▸ WHAT IS NEEDED: Spot each line in the records below where the word "Given" occurs, then copy it.

▸ INFORMATION:
══════════

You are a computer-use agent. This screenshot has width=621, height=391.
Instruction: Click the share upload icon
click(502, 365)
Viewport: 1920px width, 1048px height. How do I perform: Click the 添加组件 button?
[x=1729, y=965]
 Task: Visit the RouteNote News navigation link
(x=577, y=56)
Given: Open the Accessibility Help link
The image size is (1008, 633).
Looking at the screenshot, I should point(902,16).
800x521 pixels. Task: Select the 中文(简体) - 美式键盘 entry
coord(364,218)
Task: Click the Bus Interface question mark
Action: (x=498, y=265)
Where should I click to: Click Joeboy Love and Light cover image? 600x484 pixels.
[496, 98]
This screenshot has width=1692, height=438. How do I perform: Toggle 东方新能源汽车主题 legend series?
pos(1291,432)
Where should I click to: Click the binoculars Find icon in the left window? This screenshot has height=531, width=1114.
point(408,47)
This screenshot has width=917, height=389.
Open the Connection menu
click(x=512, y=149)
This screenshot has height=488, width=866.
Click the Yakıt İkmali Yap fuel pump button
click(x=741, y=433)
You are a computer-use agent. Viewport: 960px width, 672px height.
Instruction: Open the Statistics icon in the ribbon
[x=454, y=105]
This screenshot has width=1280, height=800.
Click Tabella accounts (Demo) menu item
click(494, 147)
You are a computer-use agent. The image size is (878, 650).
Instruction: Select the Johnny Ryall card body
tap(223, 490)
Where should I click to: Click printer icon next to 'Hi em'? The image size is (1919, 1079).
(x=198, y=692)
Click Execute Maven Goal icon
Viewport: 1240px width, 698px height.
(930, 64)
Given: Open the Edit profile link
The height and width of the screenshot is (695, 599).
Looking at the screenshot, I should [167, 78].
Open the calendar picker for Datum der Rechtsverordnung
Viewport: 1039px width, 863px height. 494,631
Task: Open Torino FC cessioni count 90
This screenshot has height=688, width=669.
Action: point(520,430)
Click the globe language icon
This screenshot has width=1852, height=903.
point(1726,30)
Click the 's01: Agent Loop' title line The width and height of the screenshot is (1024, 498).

══════════

▸ TASK SOLUTION:
Given: Open the Accessibility Help link
Given: Open the Edit profile link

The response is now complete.